I. Was ist die Hauptversammlung?
3. Wie läuft eine Hauptversammlung ab?
Das Gesetz trifft in den §§ 129 ff. AktG nur wenige Regelungen zur Durchführung der Hauptversammlung. Näheres kann die Satzung oder eine Geschäftsordnung bestimmen. Die HV findet grds. in physischer Präsenz der Teilnehmer statt (Präsenz-HV). Gem. § 118a AktG (seit 8/2022) kann aufgrund einer Satzungsermächtigung auch eine Versammlung ohne physische Präsenz der Aktionäre abgehalten werden, die Aktionäre sind elektronisch zugeschaltet (virtuelle HV).

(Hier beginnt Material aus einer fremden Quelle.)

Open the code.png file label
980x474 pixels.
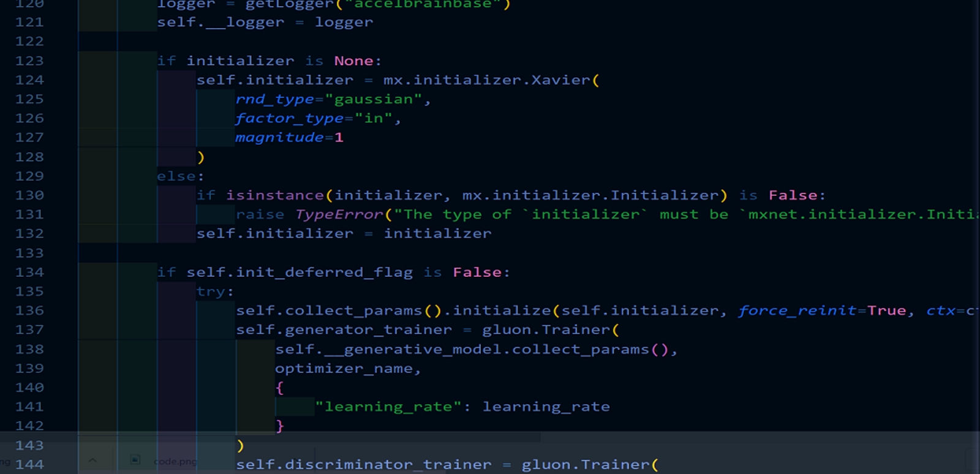click(175, 461)
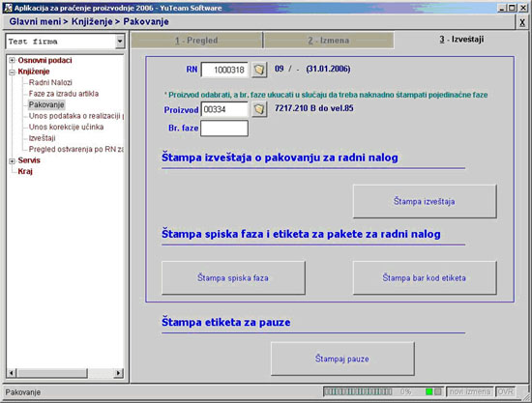Click the Štampa izveštaja button
The height and width of the screenshot is (403, 532).
[x=425, y=201]
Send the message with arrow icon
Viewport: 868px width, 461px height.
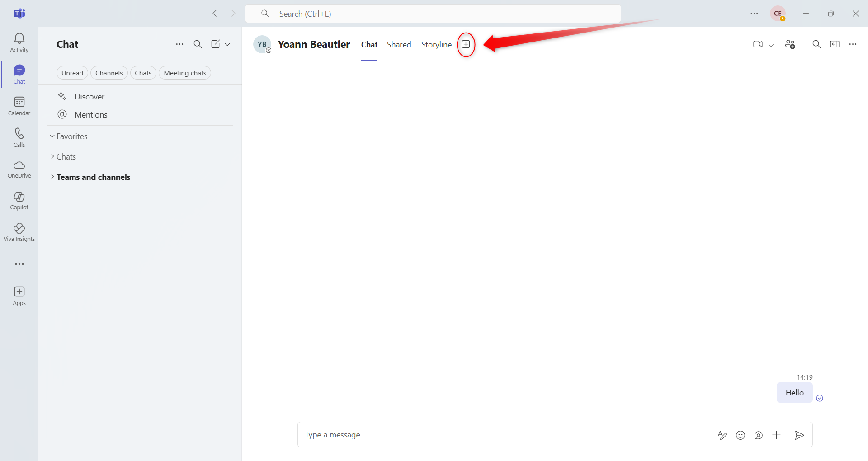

Die Hauptversammlung wird vom Versammlungsleiter durchgeführt. Dies ergibt sich mittelbar aus § 130 Abs. 1, Abs. 2 AktG. Wer Versammlungsleiter ist, wird durch die Satzung, die Geschäftsordnung oder durch Beschluss bestimmt, im Fall des § 122 Abs. 3 S. 2 AktG durch Bestimmung des Gerichts. Oft nimmt der Aufsichtsratsvorsitzende diese Position wahr. Auch ein gesellschaftsfremder Dritter kann die Leitung der Hauptversammlung übernehmen. Ausgeschlossen sind dagegen juristische Personen und der beurkundende Notar. Mangels hinreichender Neutralität kommt auch ein Vorstandsmitglied nicht in Betracht.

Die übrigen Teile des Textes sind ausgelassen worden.